PARURE DE LA « CHU DIFFICILE »

CHU DIFFICILE
Hameçon : Partridge, CS 10/1, grosseur 2 à 10.
Fil : Uni noir 8/0.
Queue : Selle de poule grise.
Côte : Uni stretch bleu.
Corps : Laine mohair noire et blanche, posée de façon à insérer une petite section blanche qui sépare le corps noir.
Aile : Écureuil teint bleu.
Collerette : 2 tours de Croupion de faisan gris et 2 tours de cou de poule bleu.
Tête : Fil UNI 8/0 noir; laque claire sur la tête

NOTE : J’aime pêcher avec des mouches de type spey…

PARURE DE LA « YÉ DIFFICILE »

YÉ DIFFICILE
Hameçon : Partridge, CS 10/1, grosseur 2 à 10.
Fil : Uni noir 8/0.
Queue : Croupion de faisan rouge.
Côte : Tinsel rond, UNI-Soft-Wire de couleur cuivre, petit.
Corps : Laine mohair noire et blanche posée de façon à insérer une petite section blanche qui sépare le corps noir.
Aile : Écureuil teint bleu.
Collerette : 2 tours de Croupion de faisan rouge et 2 tours de cou de poule bleu.
Tête : Fil UNI 8/0 noir; laque claire sur la tête.

NOTE : Cette mouche de la série des Difficiles devrait en principe être meilleure à l’automne… On verra….

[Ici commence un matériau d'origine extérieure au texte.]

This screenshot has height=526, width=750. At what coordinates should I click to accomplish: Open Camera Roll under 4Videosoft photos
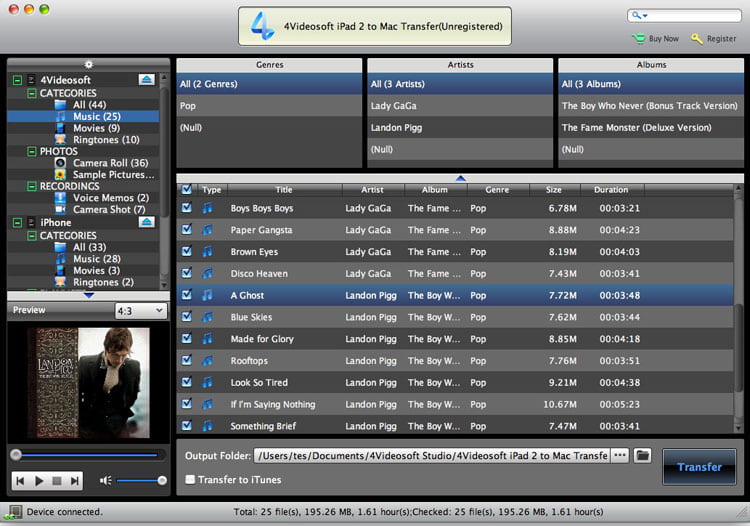[110, 163]
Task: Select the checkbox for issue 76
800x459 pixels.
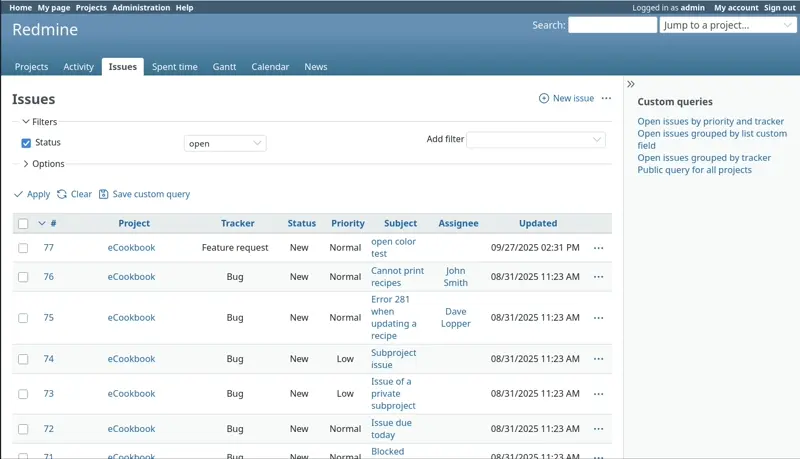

PARURE DE LA « C DIFFICILE »

Hameçon : CS 42, grosseur 2 à 6.
Fil : Uni noir 6/0.
Queue : Queue de veau blanc.
Hackle : Bleu royal.
Corps : Chevreuil noir et blanc.
Ailes : Queue de veau blanche en deux ailes.
Collerette : Bleu royal.
Tête : Fil noir 6/0.

PARURE DE LA « T DIFFICILE »

Hameçon : Partridge, CS 10/1, grosseur 2 à 10.
Fil : Uni noir 8/0.
Queue : Cou de poule blanc.
Côte : Uni Stretch bleu.
Corps : Laine mohair noire et blanche posée de façon à insérer une petite section blanche qui sépare le corps noir.
Aile : Écureuil teint bleu.
Collerette : 2 tours de cou de poule blanc et 2 tours de cou de poule bleu.
Tête : Fil UNI 8/0 noir; laque claire sur la tête.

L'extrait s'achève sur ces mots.